The second day's plenary session focused on the NGA's Compact for Postsecondary Education, which was developed under the Innovation America initiative. Speakers Aims McGuinness (National Center for Higher Education Management Systems) and Patrick Callan (President, National Center for Public Policy and Higher Education) commented on progress to date on the compact -- somewhat encouraging, but far from systemic. The goal of the compact is to align postsecondary education with states' economic needs in order to position the states to compete in the global economy through a highly-skilled workforce -- what I have called "program accountability" in my papers and in this blog. In return for meeting their state's workforce and economic development needs, state-supported institutions are to be granted increased autonomy and stability in state funding.

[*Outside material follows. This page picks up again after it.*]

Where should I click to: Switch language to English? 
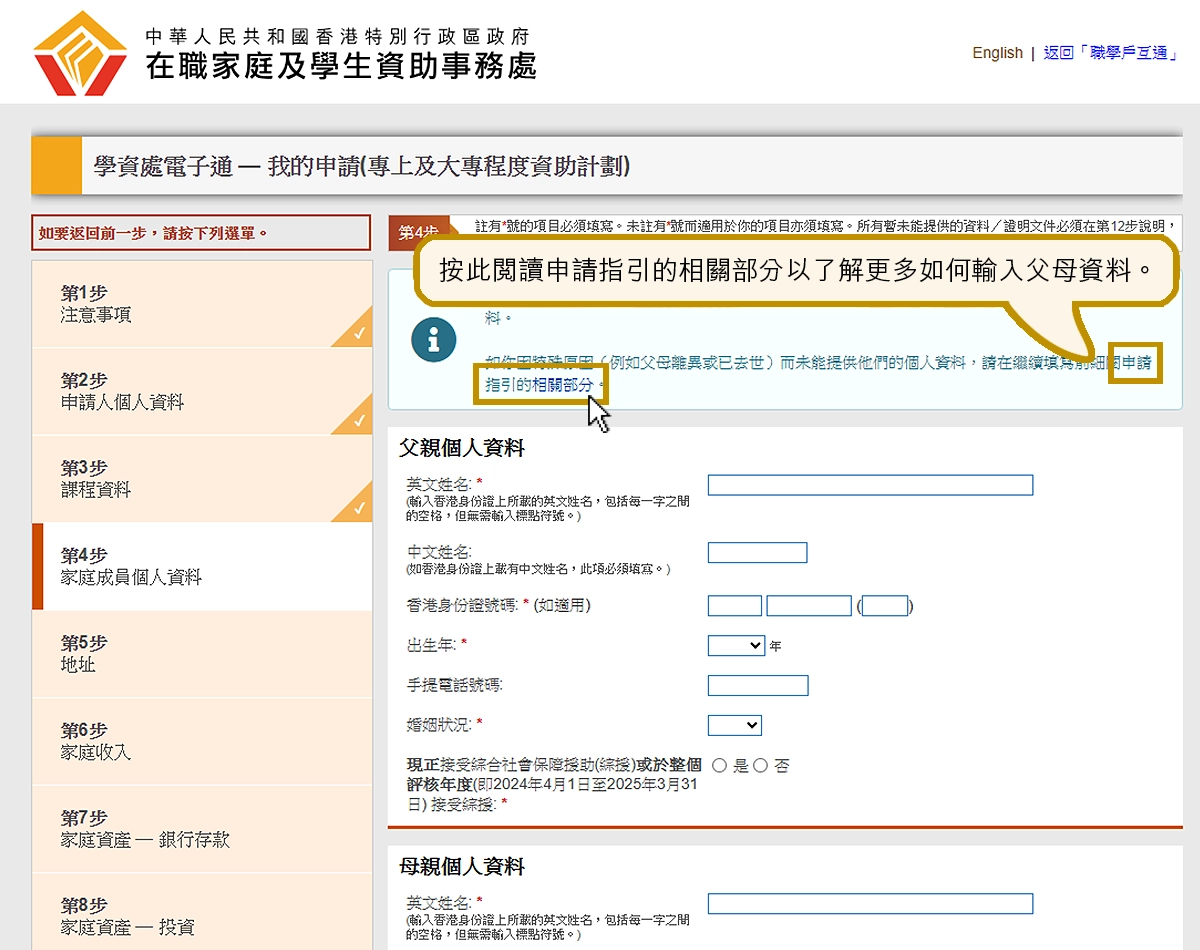click(x=997, y=53)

These efforts and other work being done by the governors on a bipartisan basis are evidence that the states are stepping in where the federal government has yet to have much of an impact, in spite of a number of sound recommendations from the Spellings Commission. At the inter-state level, however, a number of governors have agreed that their individual states will develop statewide "unit-record" databases and integrate them across state lines. You'll recall from the report of the Spellings Commission that "unit-record" database refers to records that are student oriented -- that allow researchers to follow the student (in the aggregate) rather than as a student at only the institution of initial enrollment.

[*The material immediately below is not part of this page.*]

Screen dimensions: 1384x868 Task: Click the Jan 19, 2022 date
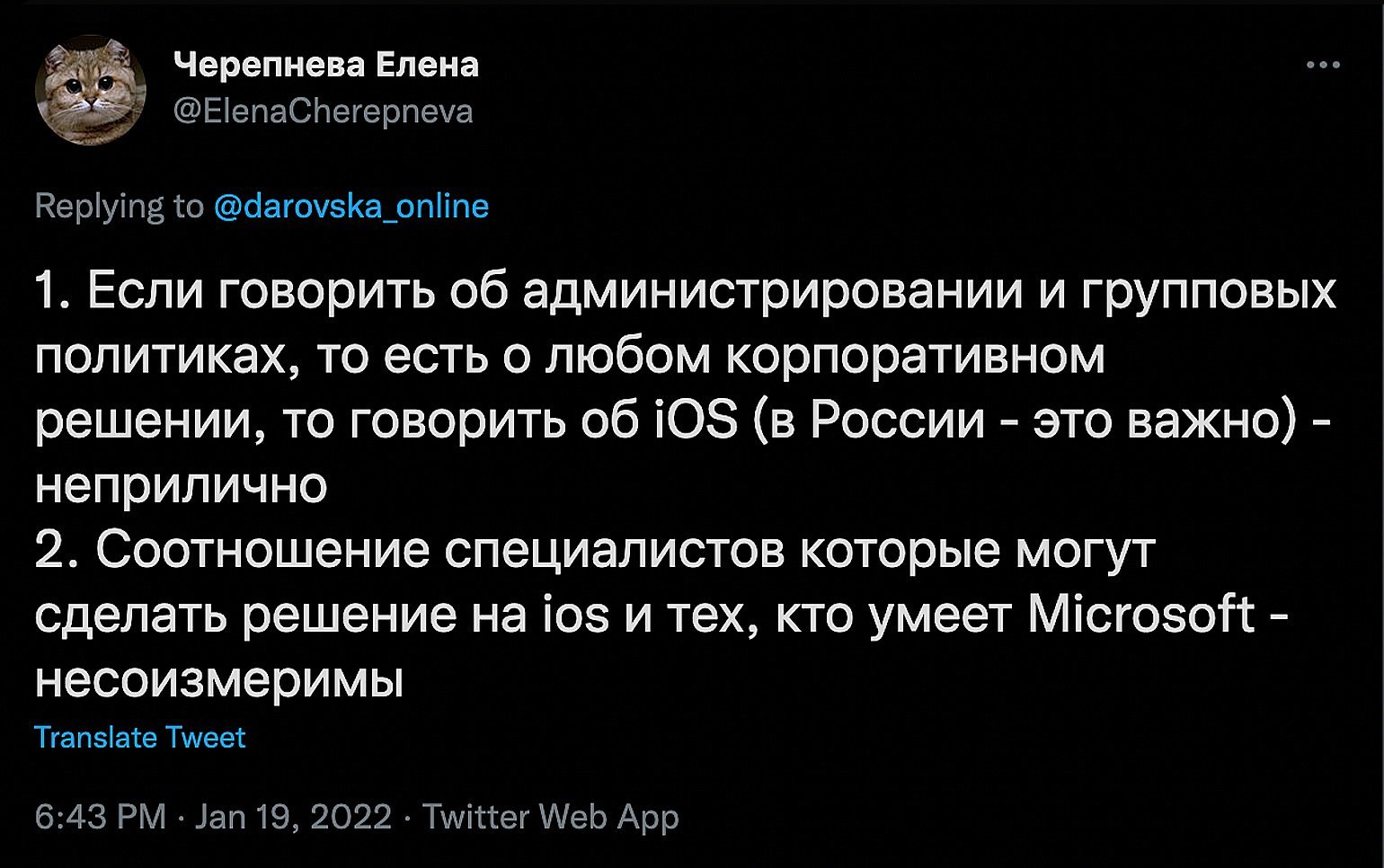pos(293,817)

Similarly, a number of states eventually will participate in "Making Opportunity Affordable," an initiative supported by the Lumina Foundation and led and managed by the Foundation, Jobs for America, and other partner organizations. The goal of MOA (my interpretation as a member of the MOA national advisory group) is to improve productivity in higher education on a broad scale over time by simultaneously improving the:
- participation in and attainment rates of degree and certificate programs across the U.S. equally across the national socioeconomic demographic,
- direct outcomes of the learning process (externally verified to the extent possible), and
- unit expenses (per-student or some other unit measure of operational expenses).
Simultaneous improvement in these three dimensions (program accountability, learning accountability, and expense accountability in the lexicon of this blog) amounts to increased academic productivity.
Bravo to the NGA and MOA!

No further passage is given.